Among the people banned from entering the United States for at least the next six months are many patients who had arranged for healthcare services in the country. The United States has among the best (and still the freest) healthcare systems in the world, and is the destination for many sick people with the need for specialized care often not available in their home countries.
More than 30 patients have been identified by hospitals around the country as being now unable to travel to the U.S. to receive care for which they had arranged. Canadian officials are stepping in, ostensibly to help these patients, especially those that are children, access healthcare in Canada instead.
"These children are being turned away solely because of where they were born," Ontario health minister Dr. Eric Hoskins said in a statement, according to Buzzfeed, which in its headline characterized Canada as stepping in despite Hoskins being a provincial minister. "As Ontarians, we have an obligation to respond when we know we have the ability to help."
What Buzzfeed doesn't mention is that Hoskins will likely have to get some kind of exemption from the Canadian federal government to actually get the patients into Canada. That's because Canada bans entry by foreign nationals who are sick, not only when they are "likely to be a danger to public health or public safety" but also if they "might reasonably be expected to cause excessive demand on health or social services," meaning if your illness is pricey you may not get in. This has led to a number of high-profile immigration rejections by Canada, including of a South African doctor who wanted to settle in Canada but was denied because her child's autism would cost taxpayers too much money, and a Costa Rican family whose child had Down's Syndrome.
Canada's draconian immigrant health policies are a reminder of what makes the American system so special, on immigration and healthcare. The U.S. has historically been more open to immigrants than countries like Canada that know how to posture when a political opportunity is present. A largely still private, if not heavily regulated, healthcare system means the government does not have to find itself making decisions on how to treat human beings based on how much their ailments cost.
President Trump's executive order, largely built on previous troubling policies and ideas, challenges America's special systems. His immigration policies are centered around the idea of "America First." For now, many people find that palatable, that the U.S. should "take care" of Americans before it takes care of foreigners. This is the start of a slippery slope, one neither party has been shy about before but which Trump approaches with unique non-chalance and without even lip service to the idea of America as a free country. First the government insists it'll "take care" of Americans first, eventually it will insist on which Americans to "take care" of first, relying on criteria like what you "contribute" to society or the State, and eventually, as the Canadian example illustrates for us, how much you cost the government. The idea that government owes Americans something other than staying out of their way and not violating their rights has been popular in the U.S. for a long time—Trump embraces this nanny state paternalism unabashedly and without pretense to higher ideals.

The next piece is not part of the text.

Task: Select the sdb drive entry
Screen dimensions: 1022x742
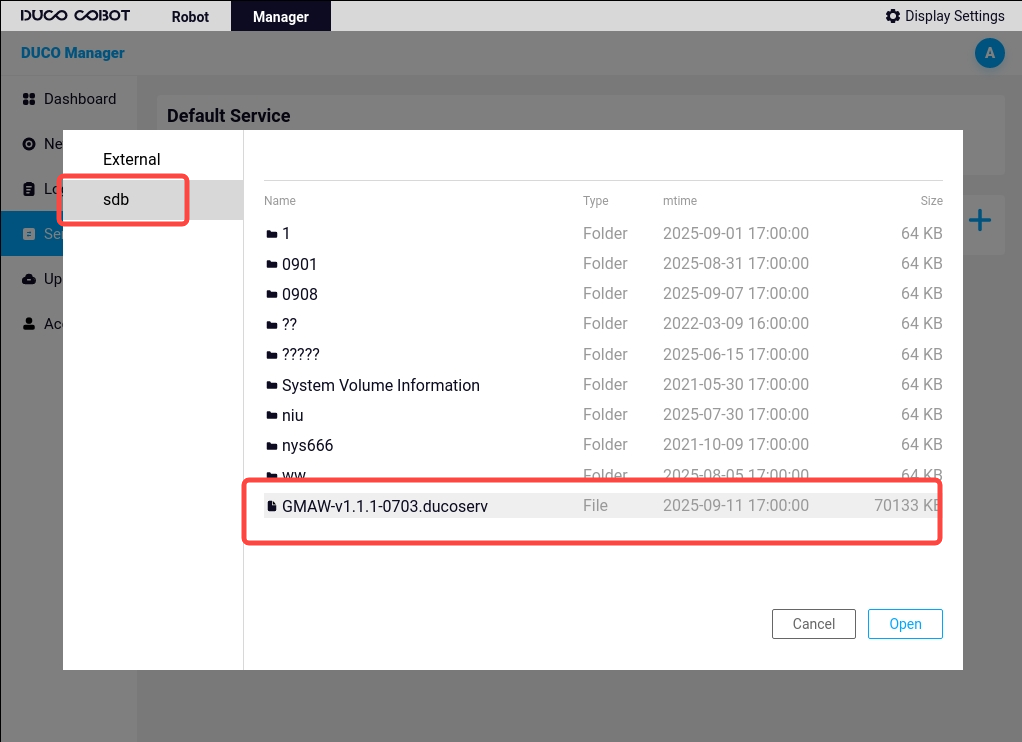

Patients unable to access healthcare for which they had already arranged are also an example of how President Trump's travel ban interferes not just with the lives of foreigners but Americans too—a government action has thwarted contracts into which free people entered voluntarily. The history of U.S. government, especially in recent decades, has largely been about inserting itself into the voluntary, peaceful relationships people have with each other, often under that guise of "taking care" of us. It's not less of a significant deterioration in the freedom of association, already in poor shape in this country, when it extends to foreigners. Neither do previous government attacks on that freedom justify current ones.